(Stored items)
—————
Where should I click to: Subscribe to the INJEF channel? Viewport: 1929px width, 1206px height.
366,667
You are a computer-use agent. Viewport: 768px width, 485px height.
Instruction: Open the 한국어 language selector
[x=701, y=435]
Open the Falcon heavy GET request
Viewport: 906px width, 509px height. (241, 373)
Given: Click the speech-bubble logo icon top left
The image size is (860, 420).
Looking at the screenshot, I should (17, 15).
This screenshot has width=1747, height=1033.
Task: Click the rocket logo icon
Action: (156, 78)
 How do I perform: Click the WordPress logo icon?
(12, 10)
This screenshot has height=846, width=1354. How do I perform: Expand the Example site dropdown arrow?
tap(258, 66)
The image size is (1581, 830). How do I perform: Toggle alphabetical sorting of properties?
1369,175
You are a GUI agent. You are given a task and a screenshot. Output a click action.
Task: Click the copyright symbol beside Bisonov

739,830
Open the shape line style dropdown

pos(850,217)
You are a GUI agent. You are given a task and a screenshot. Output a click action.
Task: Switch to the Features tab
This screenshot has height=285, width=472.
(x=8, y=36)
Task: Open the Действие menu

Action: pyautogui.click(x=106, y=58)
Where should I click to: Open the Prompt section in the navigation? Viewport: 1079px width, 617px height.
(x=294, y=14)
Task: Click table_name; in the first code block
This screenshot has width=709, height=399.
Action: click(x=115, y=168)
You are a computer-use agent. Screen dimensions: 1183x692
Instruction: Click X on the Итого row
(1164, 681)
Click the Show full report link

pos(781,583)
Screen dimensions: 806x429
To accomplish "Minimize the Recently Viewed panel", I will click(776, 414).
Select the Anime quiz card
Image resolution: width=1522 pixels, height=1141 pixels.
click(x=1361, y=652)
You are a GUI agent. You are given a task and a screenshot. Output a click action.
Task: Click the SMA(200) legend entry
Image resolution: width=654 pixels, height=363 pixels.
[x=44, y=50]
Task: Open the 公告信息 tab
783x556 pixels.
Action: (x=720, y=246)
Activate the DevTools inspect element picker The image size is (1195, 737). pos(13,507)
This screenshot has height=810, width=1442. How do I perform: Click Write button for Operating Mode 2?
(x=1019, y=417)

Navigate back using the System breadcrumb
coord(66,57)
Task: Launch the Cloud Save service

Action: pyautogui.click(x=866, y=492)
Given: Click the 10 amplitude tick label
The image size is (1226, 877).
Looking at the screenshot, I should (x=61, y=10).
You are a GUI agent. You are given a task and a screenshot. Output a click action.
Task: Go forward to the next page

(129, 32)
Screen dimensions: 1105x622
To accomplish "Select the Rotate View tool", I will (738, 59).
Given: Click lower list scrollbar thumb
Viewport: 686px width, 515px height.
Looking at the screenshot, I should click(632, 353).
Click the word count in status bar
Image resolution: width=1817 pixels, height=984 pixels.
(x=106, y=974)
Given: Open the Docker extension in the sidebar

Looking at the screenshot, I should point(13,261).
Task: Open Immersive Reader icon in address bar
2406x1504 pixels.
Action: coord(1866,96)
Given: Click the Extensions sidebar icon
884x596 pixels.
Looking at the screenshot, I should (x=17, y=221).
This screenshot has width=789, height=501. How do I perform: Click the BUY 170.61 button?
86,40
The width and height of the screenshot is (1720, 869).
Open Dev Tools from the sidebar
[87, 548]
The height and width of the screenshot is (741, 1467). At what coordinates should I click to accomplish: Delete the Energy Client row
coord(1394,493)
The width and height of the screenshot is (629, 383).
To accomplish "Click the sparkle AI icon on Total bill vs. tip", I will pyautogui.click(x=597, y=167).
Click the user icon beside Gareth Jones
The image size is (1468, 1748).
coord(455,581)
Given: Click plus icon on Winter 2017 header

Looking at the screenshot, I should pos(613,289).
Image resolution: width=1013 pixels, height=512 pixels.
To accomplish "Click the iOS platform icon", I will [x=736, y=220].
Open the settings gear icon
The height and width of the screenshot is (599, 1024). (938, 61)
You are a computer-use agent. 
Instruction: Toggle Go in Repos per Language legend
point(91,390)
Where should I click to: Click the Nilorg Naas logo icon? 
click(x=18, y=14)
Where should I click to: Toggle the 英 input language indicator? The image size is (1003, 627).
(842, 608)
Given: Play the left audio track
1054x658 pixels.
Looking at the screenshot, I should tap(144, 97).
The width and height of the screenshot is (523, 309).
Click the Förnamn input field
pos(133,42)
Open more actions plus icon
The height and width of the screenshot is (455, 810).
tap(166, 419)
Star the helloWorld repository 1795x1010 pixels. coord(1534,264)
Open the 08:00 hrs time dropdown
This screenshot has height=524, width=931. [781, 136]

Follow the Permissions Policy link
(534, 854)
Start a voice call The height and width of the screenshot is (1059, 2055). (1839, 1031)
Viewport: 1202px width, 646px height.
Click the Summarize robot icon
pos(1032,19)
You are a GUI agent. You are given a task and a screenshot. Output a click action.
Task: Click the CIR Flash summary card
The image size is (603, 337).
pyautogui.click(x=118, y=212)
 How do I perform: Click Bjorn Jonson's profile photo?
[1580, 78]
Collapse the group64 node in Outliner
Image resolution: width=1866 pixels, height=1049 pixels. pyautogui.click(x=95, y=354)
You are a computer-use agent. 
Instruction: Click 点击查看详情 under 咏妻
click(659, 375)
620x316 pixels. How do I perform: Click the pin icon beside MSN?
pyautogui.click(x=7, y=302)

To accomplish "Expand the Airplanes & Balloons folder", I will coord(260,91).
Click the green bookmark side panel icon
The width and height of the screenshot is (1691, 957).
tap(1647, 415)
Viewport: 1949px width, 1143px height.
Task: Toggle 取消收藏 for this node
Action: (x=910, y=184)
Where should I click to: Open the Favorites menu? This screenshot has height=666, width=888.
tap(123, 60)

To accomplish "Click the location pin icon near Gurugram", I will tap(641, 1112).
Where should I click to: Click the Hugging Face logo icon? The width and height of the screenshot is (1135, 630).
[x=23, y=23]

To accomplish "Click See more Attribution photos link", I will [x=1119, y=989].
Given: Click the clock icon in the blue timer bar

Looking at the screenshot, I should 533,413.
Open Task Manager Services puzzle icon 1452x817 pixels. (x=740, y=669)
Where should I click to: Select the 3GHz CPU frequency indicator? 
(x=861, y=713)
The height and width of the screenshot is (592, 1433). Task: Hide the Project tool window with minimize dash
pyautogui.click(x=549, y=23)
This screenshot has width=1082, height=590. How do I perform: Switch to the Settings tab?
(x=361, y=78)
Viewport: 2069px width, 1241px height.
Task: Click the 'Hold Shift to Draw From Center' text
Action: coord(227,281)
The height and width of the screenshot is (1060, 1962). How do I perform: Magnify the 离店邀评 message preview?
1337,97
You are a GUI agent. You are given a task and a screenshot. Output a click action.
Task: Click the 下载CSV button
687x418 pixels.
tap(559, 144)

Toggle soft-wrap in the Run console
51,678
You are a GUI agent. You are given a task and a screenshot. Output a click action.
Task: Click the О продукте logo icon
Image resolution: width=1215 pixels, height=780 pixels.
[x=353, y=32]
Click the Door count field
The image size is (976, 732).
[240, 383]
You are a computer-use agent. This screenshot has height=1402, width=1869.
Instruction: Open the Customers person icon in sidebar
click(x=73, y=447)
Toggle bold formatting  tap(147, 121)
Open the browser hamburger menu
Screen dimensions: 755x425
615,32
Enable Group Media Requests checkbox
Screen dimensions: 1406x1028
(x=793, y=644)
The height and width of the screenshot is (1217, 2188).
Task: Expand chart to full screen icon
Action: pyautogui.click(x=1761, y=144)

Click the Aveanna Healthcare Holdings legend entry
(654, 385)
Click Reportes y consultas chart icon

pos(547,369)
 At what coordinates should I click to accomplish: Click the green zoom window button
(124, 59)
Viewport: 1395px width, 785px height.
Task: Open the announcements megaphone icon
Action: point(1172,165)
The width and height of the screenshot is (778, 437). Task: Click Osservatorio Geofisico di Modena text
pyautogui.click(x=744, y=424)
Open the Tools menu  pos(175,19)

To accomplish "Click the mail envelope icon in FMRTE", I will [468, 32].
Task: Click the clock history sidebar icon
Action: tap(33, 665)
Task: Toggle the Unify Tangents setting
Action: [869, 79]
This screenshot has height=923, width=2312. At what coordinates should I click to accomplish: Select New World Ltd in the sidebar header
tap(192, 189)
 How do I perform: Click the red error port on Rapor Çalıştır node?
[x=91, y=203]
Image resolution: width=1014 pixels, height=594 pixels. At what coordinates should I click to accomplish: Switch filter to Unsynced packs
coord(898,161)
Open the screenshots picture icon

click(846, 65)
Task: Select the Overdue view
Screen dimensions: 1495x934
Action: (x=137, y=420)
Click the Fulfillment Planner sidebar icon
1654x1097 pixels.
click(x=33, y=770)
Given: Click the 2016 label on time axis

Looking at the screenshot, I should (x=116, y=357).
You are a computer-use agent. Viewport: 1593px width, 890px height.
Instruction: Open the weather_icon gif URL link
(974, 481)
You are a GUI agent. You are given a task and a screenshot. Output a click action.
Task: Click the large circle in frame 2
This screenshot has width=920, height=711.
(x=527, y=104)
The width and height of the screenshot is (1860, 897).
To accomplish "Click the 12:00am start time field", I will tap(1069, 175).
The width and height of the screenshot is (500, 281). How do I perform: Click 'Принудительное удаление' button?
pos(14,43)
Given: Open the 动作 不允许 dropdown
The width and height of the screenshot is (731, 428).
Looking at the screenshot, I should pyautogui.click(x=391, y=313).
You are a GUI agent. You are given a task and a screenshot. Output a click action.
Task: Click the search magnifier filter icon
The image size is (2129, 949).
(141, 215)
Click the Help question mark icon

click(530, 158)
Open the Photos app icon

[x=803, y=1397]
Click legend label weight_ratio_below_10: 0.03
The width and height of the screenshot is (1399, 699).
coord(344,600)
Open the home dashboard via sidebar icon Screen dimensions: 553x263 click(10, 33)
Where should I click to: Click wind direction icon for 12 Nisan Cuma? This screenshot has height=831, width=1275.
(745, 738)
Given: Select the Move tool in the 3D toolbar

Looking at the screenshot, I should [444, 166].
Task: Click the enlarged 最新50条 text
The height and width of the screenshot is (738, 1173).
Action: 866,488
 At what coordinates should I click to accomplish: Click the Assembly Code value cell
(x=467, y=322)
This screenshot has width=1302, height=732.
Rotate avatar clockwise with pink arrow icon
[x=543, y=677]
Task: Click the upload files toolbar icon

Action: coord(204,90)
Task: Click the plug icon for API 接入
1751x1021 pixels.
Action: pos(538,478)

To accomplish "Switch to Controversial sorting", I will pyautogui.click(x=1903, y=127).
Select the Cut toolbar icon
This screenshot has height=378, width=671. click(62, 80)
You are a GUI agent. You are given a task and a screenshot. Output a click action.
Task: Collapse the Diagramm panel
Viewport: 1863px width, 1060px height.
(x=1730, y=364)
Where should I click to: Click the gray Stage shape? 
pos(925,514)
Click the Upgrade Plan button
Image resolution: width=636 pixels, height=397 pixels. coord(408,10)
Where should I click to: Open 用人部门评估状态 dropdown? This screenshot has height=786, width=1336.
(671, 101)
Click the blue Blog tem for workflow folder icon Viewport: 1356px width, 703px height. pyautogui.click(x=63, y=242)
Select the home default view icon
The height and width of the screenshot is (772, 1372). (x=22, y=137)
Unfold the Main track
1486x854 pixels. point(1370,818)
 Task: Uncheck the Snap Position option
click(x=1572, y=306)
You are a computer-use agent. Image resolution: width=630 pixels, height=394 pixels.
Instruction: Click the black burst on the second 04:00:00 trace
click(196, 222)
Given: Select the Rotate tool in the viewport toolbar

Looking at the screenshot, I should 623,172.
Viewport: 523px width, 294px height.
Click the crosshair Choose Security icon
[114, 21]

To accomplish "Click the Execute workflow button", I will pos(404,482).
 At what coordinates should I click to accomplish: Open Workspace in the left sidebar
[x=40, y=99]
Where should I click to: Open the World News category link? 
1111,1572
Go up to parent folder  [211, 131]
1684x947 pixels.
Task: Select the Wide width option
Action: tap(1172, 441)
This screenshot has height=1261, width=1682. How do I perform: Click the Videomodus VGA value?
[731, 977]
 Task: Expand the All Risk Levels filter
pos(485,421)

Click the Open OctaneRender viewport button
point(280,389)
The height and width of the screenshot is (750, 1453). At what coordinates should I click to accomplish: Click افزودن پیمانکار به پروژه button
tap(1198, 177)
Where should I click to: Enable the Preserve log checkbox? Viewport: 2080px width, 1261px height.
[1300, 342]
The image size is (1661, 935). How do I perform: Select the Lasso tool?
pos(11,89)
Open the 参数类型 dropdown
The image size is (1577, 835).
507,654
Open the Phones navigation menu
—————
WORK INSTRUCTIONS:
Return, in full, every line of these entries that holds "workflow".

EXPECTED ANSWER:
Click the blue Blog tem for workflow folder icon Viewport: 1356px width, 703px height. pyautogui.click(x=63, y=242)
To accomplish "Click the Execute workflow button", I will pos(404,482).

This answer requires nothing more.